Estrogen and progesterone withdrawal increases cerebral vasoreactivity to serotonin in rabbit basilar artery.

An in vitro animal model which examines the effects of sex hormone variations during the menstrual cycle on basilar artery reactivity is presented. Three groups of rabbits were utilized: a chronically depleted control group which received no further hormonal treatment after bilateral surgical oophorectomy (O), simulating menopause, and two groups of intact females, one of which was treated to mimic the estrogen and progesterone surge during the luteal phase (H) and the third group which was acutely estrogen and progesterone depleted after the luteal surges to simulate the immediate premenstrual state (W). We show that both acute and chronic estrogen and progesterone withdrawal significantly increase serotonin sensitivity (ED50) in basilar artery rings.
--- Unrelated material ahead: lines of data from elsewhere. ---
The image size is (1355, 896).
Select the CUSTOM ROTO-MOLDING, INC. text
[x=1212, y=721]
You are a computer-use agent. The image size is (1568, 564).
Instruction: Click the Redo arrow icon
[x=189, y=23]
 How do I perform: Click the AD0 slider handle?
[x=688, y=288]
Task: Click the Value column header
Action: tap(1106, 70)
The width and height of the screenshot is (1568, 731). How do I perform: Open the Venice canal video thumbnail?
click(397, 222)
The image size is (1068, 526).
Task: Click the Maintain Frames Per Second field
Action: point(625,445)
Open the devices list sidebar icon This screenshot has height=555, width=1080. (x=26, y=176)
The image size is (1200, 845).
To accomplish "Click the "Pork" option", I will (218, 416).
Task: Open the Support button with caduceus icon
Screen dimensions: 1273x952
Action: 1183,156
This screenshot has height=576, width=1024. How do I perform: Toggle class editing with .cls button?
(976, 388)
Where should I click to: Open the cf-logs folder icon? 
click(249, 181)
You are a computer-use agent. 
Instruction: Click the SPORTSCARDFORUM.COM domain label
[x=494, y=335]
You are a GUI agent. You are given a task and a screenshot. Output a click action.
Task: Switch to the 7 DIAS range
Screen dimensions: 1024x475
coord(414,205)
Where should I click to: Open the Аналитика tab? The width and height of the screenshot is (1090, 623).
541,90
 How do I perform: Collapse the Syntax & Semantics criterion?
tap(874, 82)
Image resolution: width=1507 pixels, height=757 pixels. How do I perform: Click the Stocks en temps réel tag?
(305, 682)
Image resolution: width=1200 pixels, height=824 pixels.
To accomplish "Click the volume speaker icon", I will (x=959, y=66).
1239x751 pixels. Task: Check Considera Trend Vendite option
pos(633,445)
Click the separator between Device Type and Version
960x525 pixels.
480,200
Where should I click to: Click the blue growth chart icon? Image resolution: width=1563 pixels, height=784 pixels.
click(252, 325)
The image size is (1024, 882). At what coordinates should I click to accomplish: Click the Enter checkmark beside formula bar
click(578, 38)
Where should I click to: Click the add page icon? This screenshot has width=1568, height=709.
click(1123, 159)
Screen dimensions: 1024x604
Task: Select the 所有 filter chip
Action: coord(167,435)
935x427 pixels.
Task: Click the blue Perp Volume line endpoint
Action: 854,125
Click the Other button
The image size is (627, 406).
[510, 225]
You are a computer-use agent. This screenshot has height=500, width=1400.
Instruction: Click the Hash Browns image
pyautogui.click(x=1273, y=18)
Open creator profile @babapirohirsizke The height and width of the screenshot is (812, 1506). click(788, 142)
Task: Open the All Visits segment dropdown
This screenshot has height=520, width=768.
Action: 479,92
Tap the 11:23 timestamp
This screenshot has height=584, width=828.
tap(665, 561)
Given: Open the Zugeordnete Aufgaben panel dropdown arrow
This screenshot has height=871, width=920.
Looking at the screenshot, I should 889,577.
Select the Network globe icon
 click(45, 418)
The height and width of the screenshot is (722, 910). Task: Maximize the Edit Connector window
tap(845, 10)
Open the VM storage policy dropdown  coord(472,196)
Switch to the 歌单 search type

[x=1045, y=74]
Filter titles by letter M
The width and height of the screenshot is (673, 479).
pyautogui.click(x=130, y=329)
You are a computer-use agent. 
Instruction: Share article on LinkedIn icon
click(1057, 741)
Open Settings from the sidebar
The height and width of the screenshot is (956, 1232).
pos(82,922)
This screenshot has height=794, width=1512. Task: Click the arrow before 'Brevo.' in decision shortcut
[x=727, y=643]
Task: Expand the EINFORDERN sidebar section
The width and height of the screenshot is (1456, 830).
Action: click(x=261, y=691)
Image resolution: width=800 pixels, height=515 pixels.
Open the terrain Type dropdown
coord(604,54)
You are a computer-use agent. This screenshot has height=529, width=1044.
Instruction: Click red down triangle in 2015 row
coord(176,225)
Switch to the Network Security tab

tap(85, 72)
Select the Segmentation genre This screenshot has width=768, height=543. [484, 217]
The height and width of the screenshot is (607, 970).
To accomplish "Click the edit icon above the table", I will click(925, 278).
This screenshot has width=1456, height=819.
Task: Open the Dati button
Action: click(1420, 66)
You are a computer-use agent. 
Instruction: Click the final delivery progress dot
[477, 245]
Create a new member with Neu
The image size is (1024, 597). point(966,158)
There was no difference between groups for maximum contraction (Tmax) to serotonin, nor optimal resting tension. Furthermore, there was no difference in vasoreactivity and contractility to norepinephrine between groups. In order to distinguish between the effects of chronic and acute treatment we examined acute estrogen and progesterone superfusion in basilar artery rings from intact non-treated female rabbits. Acute superfusion of pre-contracted and non-pre-contracted artery segments resulted in significant dilatation only when supraphysiologic concentrations of estrogen and progesterone were used. We conclude that both acute and chronic female sex hormone withdrawal selectively increases cerebral vasoreactivity to serotonin.